For the object naive, this conference I believe was a waste 
of conference dollars.  The attendees did not even receive a 
conference proceedings.  For  those familiar with object 
technology, this provided an opportunity to see how vendors 
are trying to expand their sales and marketing into the 
commercial marketplace, and expand out of their current niche 
markets.

As an aside, in a previous life I was involved in a number of 
Interop shows.  Interop is a trade show that focuses on OSI 
and TCP-IP communications and interoperability.  Interop 
started out as a small show (100-200 people) and in four 
years grew to over 2000 in attendance.  At the point 
attendance exceeded 2000 TCP-IP and OSI were what could be 
considered mainstream.  Object World attendance seemed less 
than 400 people, yet I was told by the show staff that 
registered attendance was over 2500.  The real force of 
object technology, at least in the commercial marketplace, 
seems a minimum of three to five years away.

I would like to hear other people's comments about Object World.
Thanx.

Ron Schultz 
schultz@grebyn.com
614-798-0295

dlw@odi.com (Dan Weinreb) (06/19/91)

In article <1991Jun18.124231.11599@grebyn.com> schultz@grebyn.com (Ronald Schultz) writes:

   For the object naive, this conference I believe was a waste 
   of conference dollars.  The attendees did not even receive a 
   conference proceedings.  

I believe that's typical for this kind of conference.  It's not like
an academic conference.  It's more like a trade show with seminars and
panels.  Things like Object World are often specifically addressed to
people with relatively less technical background, rather than to the
kind of people who would benefit from the kind of academic conferences
that issue conference proceedings.  It sounds to me as if you were
overqualified for Object World.  On the other hand, I agree that these
conferences are often oversold, as if you can just wander in, get all
the answers to all the hard real-world management questions, and
wander back out.

					 The real force of 
   object technology, at least in the commercial marketplace, 
   seems a minimum of three to five years away.

If you mean that there's likely to be substantially wider use of
object technology in three to five years than there is now, I agree
with that.  Despite the usual characterization of the computer world
as being "fast-paced", it takes a lot of time for new ideas to spread
all around.

dlw@odi.com (Dan Weinreb) (06/19/91)

By the way, thank you for posting the review of the conference.  I'd
be interested in reading peoples' reviews of conferences in general.

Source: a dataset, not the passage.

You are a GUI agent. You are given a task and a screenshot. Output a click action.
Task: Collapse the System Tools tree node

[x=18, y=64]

klimas@iccgcc.decnet.ab.com (06/20/91)

In article <1991Jun18.124231.11599@grebyn.com>, schultz@grebyn.com (Ronald Schultz) writes:
> 
> Trip Report for Object-World
> San Francisco - June 3-7
> Prepared by Ron Schultz

...stuff deleted...

> At the point 
> attendance exceeded 2000 TCP-IP and OSI were what could be 
> considered mainstream.  Object World attendance seemed less 
> than 400 people, yet I was told by the show staff that 
> registered attendance was over 2500.  The real force of 
> object technology, at least in the commercial marketplace, 
> seems a minimum of three to five years away.
> 
> I would like to hear other people's comments about Object World.
> Thanx.
	I think a more realistic barometer of the technology's growth
	is OOPSLA which does do exceedingly well with over 2000 attendees
	last fall (and IBM folk were session chairs).  I think a lot of OOP
	practitioners are saving their "recesionized" OOP travel budgets 
	for that event.

lyons@srg (Don R. Lyons x4811) (06/21/91)

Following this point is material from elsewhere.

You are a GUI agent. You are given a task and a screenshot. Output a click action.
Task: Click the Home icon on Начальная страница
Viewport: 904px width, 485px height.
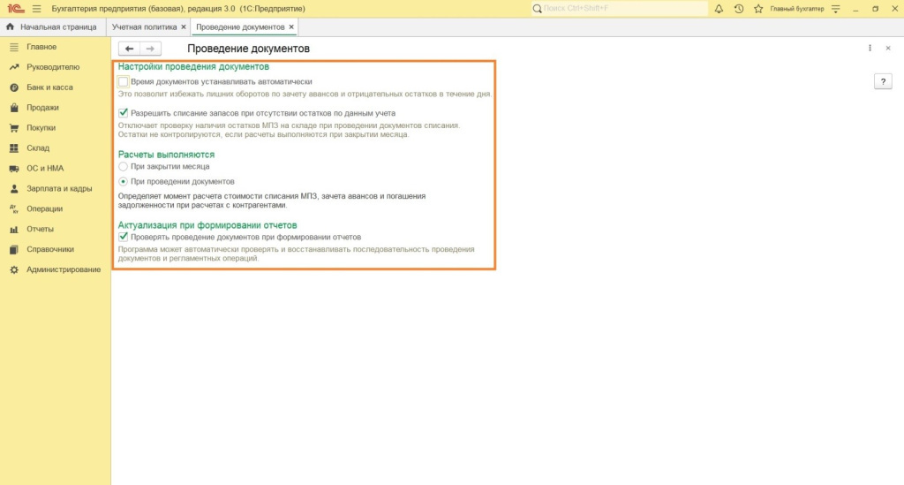[11, 27]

In article <1991Jun20.101752.4921@iccgcc.decnet.ab.com> klimas@iccgcc.decnet.ab.com writes:
	   I think a more realistic barometer of the technology's growth
	   is OOPSLA which does do exceedingly well with over 2000 attendees
	   last fall (and IBM folk were session chairs).  I think a lot of OOP
	   practitioners are saving their "recesionized" OOP travel budgets 
	   for that event.

I went to OOPSLA last year and was disappointed. The conference,
in my opinion, was lacking practical information. Next year, I
hope OOPSLA spends more conference time on OO Design, OO Proj
Management, C++ ( that is "conference" and not 2 days of tutorials)
and less time on reseach papers discussing Smalltalk and CLOS.
		-don
--
Don R Lyons                          Any opinions expressed are my own.